Beta

DeepMind Is Simulating Entire Worlds - What They're Building Will Shock You

Below is a short summary and detailed review of this video written by FutureFactual:

World Models, Genie and the Next Step Toward Embodied AI

Podcast overview

In this World, the Universe and Us edition from New Scientists, host Josh Hajigo speaks with Google DeepMind engineer Jack Parker Holder about world models, Genie, and the push toward embodied AI. The conversation spans definitions, demonstrations, and real world applications, including collaborations with Waymo and the deployment of humanoid robots.

Key insights

  • World models simulate environmental dynamics conditioned on actions, enabling learning from data-rich simulations rather than the real world.
  • Genie is a data driven, multimodal world model trained from broad video and image data to generate new environments and support agent control.
  • Genie 3 combines text and image inputs with real time interaction, delivering higher fidelity visuals and more consistent worlds.
  • The discussion explores the role of simulation in training safe, reliable robots and the path toward general intelligence through embodied AI.

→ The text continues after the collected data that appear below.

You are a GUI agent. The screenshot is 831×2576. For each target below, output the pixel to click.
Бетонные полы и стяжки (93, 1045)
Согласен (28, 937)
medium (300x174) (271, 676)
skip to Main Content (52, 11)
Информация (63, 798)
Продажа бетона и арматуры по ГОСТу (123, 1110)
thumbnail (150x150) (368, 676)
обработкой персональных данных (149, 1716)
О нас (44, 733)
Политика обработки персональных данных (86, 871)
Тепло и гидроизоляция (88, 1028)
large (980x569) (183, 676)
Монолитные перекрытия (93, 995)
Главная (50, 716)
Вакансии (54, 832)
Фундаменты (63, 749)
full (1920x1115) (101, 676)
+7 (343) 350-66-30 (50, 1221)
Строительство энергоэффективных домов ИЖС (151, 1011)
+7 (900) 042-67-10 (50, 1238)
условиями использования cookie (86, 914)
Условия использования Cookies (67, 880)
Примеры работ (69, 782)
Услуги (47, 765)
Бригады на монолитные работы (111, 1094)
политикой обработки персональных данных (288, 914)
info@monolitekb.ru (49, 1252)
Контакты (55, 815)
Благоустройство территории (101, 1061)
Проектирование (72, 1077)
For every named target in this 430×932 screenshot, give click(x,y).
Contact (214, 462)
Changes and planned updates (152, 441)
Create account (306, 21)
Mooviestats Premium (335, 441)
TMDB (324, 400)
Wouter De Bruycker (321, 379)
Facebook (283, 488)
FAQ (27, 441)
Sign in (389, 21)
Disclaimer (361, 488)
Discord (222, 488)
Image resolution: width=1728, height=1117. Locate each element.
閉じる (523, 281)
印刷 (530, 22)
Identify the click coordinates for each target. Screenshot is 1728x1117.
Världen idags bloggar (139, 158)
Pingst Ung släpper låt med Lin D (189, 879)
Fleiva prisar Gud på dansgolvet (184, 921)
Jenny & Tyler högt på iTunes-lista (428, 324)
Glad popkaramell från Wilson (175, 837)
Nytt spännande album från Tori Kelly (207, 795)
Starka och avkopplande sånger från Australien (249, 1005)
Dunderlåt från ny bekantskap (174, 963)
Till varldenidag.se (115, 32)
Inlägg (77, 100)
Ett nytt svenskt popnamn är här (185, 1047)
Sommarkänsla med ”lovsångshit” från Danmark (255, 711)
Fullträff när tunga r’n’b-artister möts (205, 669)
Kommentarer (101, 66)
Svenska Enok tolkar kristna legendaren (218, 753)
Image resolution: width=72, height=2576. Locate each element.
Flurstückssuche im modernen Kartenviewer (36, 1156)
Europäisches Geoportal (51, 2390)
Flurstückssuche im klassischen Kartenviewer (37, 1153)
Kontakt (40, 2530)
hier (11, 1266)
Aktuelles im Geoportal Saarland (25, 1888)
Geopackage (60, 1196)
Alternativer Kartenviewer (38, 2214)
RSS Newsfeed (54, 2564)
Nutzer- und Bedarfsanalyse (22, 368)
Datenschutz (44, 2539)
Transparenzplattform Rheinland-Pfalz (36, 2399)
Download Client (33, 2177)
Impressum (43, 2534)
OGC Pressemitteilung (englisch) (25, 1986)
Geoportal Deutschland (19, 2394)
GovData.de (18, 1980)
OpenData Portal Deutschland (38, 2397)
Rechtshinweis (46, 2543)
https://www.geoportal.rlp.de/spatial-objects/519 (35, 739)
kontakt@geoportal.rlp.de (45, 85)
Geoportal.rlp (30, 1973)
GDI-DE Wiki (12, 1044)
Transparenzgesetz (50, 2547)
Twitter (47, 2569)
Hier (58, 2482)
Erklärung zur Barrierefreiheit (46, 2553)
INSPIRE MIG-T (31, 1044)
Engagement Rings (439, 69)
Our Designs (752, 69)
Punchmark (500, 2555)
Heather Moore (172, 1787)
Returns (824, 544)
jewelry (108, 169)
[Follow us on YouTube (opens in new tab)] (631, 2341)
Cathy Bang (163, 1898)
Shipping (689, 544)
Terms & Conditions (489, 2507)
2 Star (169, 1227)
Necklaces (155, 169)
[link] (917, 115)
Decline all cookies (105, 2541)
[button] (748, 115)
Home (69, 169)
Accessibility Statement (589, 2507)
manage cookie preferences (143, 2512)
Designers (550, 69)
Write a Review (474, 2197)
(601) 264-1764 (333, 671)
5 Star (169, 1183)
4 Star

Introduction to world models and Genie

The episode centers on the concept of world models, which are AI systems that predict the next state of an environment given actions. Jack Parker Holder from Google DeepMind provides a practical definition, noting that world models enable agents to simulate environmental dynamics, learn from those simulations, and apply what they learn to real world tasks. This contrasts with language models like those used in ChatGPT or Gemini, which predict the next token in text. World models extend prediction into multimodal data streams such as video and audio and incorporate physical intuition learned from interactions with the world.

From Minecraft to the real world

Listeners are reminded that while Minecraft and other simulated environments can model some aspects of reality, the gulf between a game and the real world is vast. Subtleties such as facial expressions, water interactions, and wind behavior are difficult to encode by hand. The guests discuss how advances in generative AI, particularly in image and video modeling, have begun to close this gap by providing models that can simulate physics and complex environments in a more data driven way. The overarching bet is that learning from real data and generating new worlds will become increasingly capable representations of the real world that AI agents can learn from and operate within.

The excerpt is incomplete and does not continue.